Evaluation of $\sum^{\infty}_{n=0}\frac{1}{16^n}\binom{2n}{n}.$

Question

Prove that $\displaystyle \int_{0}^{\frac{\pi}{2}}\sin^{2n}xdx = \frac{\pi}{2}\frac{1}{4^{n}}\binom{2n}{n}$ and also find value of $\displaystyle \sum^{\infty}_{n=0}\frac{1}{16^n}\binom{2n}{n}.$

$\bf{My\; Try::}$ Let $$\displaystyle I_{n} = \int_{0}^{\frac{\pi}{2}}\sin^{2n}xdx = \int_{0}^{\frac{\pi}{2}}\sin^{2n-2}x\cdot \sin^2 xdx = \int_{0}^{\frac{\pi}{2}}\sin^{2n-2}x\cdot (1-\cos^2 x)dx$$

$$I_{n} =I_{n-1}-\int_{0}^{\frac{\pi}{2}}\cos x\cdot \sin^{2n-2}\cdot \cos xdx$$

Now Using Integration by parts, We get $$I_{n} = I_{n-1}-\frac{I_{n}}{2n-1}\Rightarrow I_{n} = \frac{2n-1}{2n}I_{n-1}$$

Now Using Recursively, We get $$I_{n} = \frac{2n-1}{2n}\cdot \frac{2n-3}{2n-2}I_{n-2} =\frac{2n-1}{2n}\cdot \frac{2n-3}{2n-2}\cdot \frac{2n-5}{2n-4}I_{n-3}$$

So we get $$I_{n} = \frac{2n-1}{2n}\cdot \frac{2n-3}{2n-2}\cdot \frac{2n-5}{2n-4}\cdot \frac{2n-7}{2n-6}\cdot \cdot \cdot \cdot \cdot \cdot \cdot\cdot \frac{3}{2}I_{0}$$

and we get $\displaystyle I_{0} = \frac{\pi}{2}$

So we get $$I_{n} = \frac{(2n)!}{4^n\cdot n!\cdot n!}\cdot \frac{\pi}{2}$$

Now I did not understand How can I calculate value of $\displaystyle \sum^{\infty}_{n=0}\frac{1}{16^n}\binom{2n}{n}.$

Help Required, Thanks.

Answer 1

Here's another probabilistic approach.
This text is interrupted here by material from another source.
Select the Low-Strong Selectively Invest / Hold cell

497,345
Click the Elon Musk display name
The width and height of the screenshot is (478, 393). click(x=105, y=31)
We don't evaluate any (Riemann) integrals.

Consider a simple symmetric random walk on ${\mathbb Z}$ starting from $0$ at time $0$. The probability that at time $2n$ the walk is at zero is equal to $\binom{2n}{n}2^{-2n}$, and the probability that at time $2n+1$ the walk is at zero is $0$.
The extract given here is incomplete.